Los líderes del mundo desarrollado han abandonado a su suerte la Cumbre sobre el Hambre que se desarrolla en Roma, mientras sus ministros de Interior se afanan en preparar la Cumbre de Sevilla que tratará sobre cómo combatir la inmigración ilegal. Una paradoja que muestra claramente en qué mundo vivimos. Que millones de seres humanos sobrevivan a duras penas en unas condiciones lamentables preocupa poco "por no decir nada en absoluto" a los dirigentes más poderosos del planeta, pero cuando estos desgraciados se lo juegan todo a una carta y deciden arriesgar la vida para intentar salvar a su familia infiltrándose en el primer mundo, entonces sí, cobran una importancia crucial.

La peor hipocresía y la más peligrosa demagogia se dan la mano en este asunto. No hay que mover un dedo para que esa inmensidad que es el tercer mundo empiece a ver la luz, al contrario, es preferible sostener gobiernos corruptos y políticas vergonzosas "venderles armas para que emprendan guerras fraticidas" para que nada cambie. Y, a la vez, hay que blindar fronteras, agilizar deportaciones, crear campos de internamiento, tratar a los inmigrantes como al peor de los delincuentes para que desistan en su intento de abandonar la suerte cruel que les ha tocado.

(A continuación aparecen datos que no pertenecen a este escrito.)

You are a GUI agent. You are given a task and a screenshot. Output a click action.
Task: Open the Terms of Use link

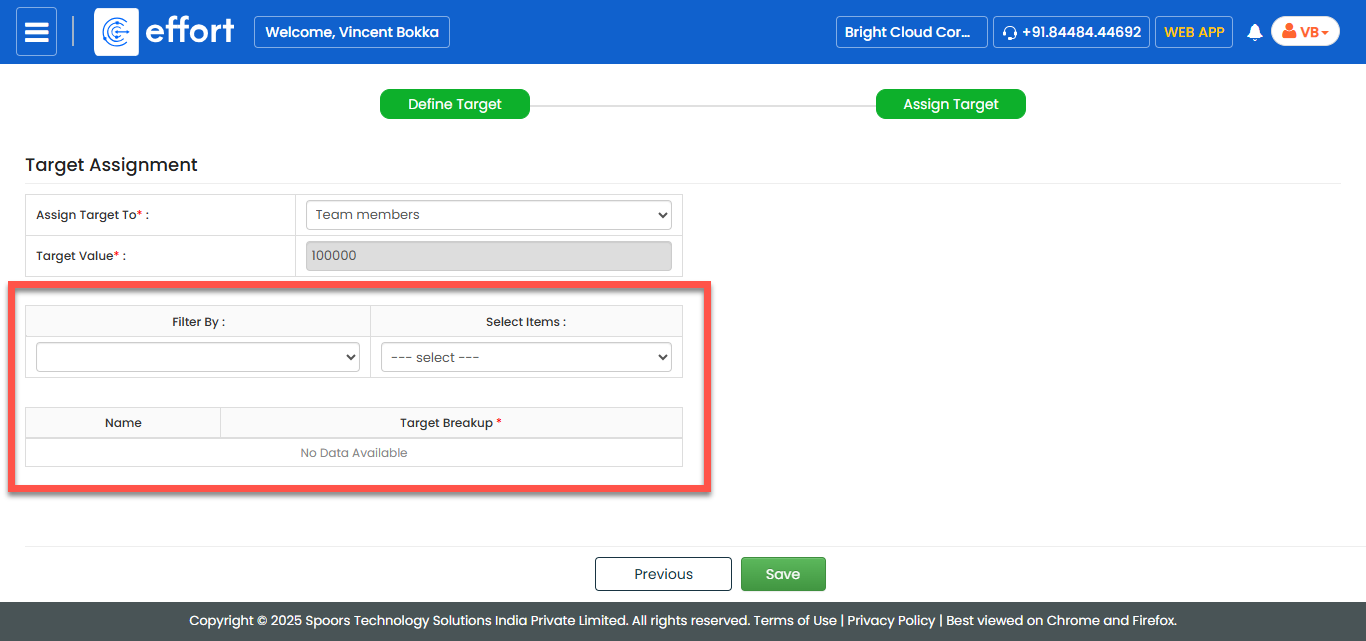[795, 620]
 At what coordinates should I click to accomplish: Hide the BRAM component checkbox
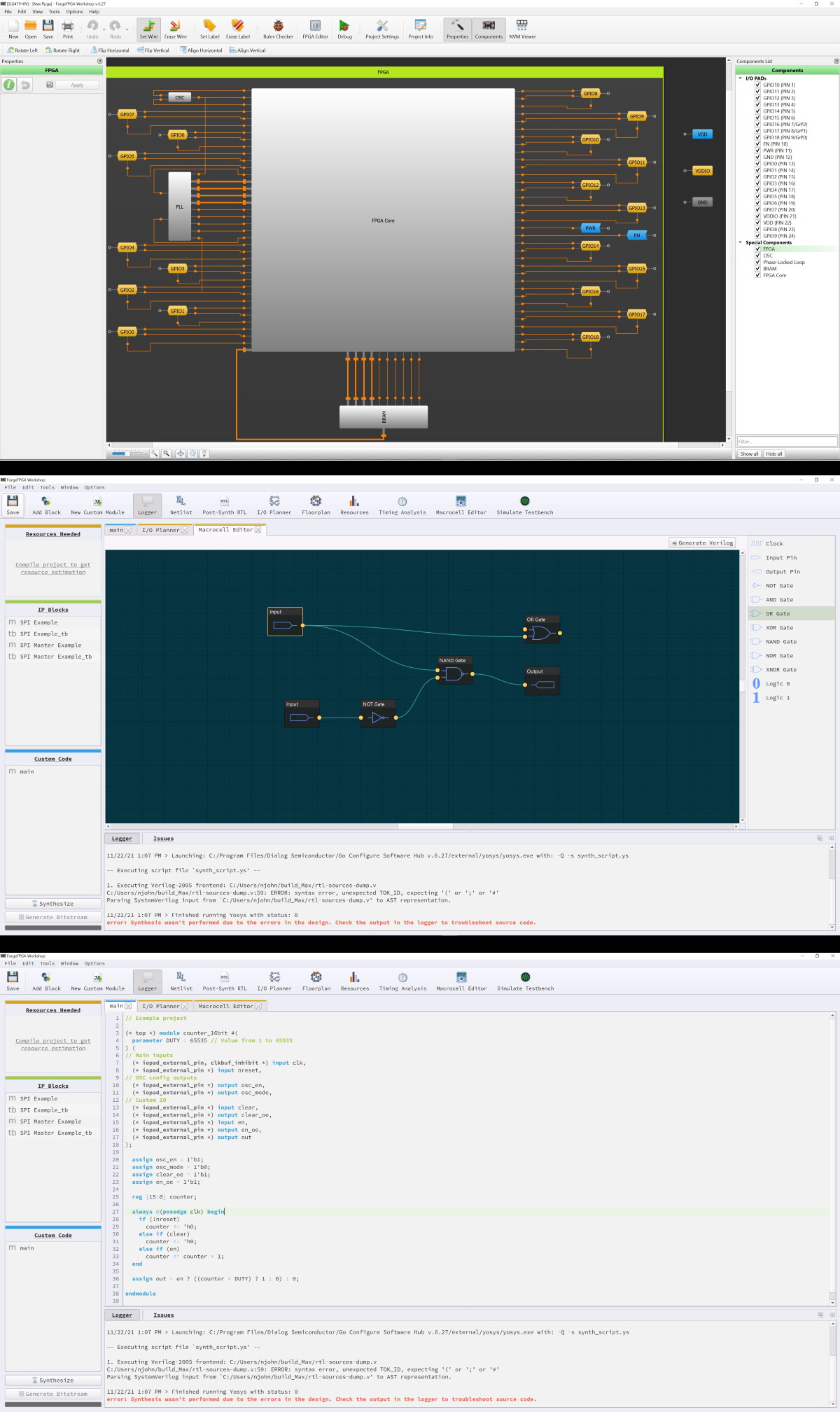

El síntoma "inmigración, prostitución, terrorismo" se ve desde los centros de poder como una enfermedad que hay que combatir y nadie parece darse cuenta de que por mucha persecución y acoso que sufran los pobres, sólo dejarán de constituir un problema cuando dejen de serlo. O sea, cuando desde Washington y Bruselas se decida, con valentía, que también en el sur tienen derecho a una vida digna en su propia casa y con sus propios medios. Algo que ahora se les niega.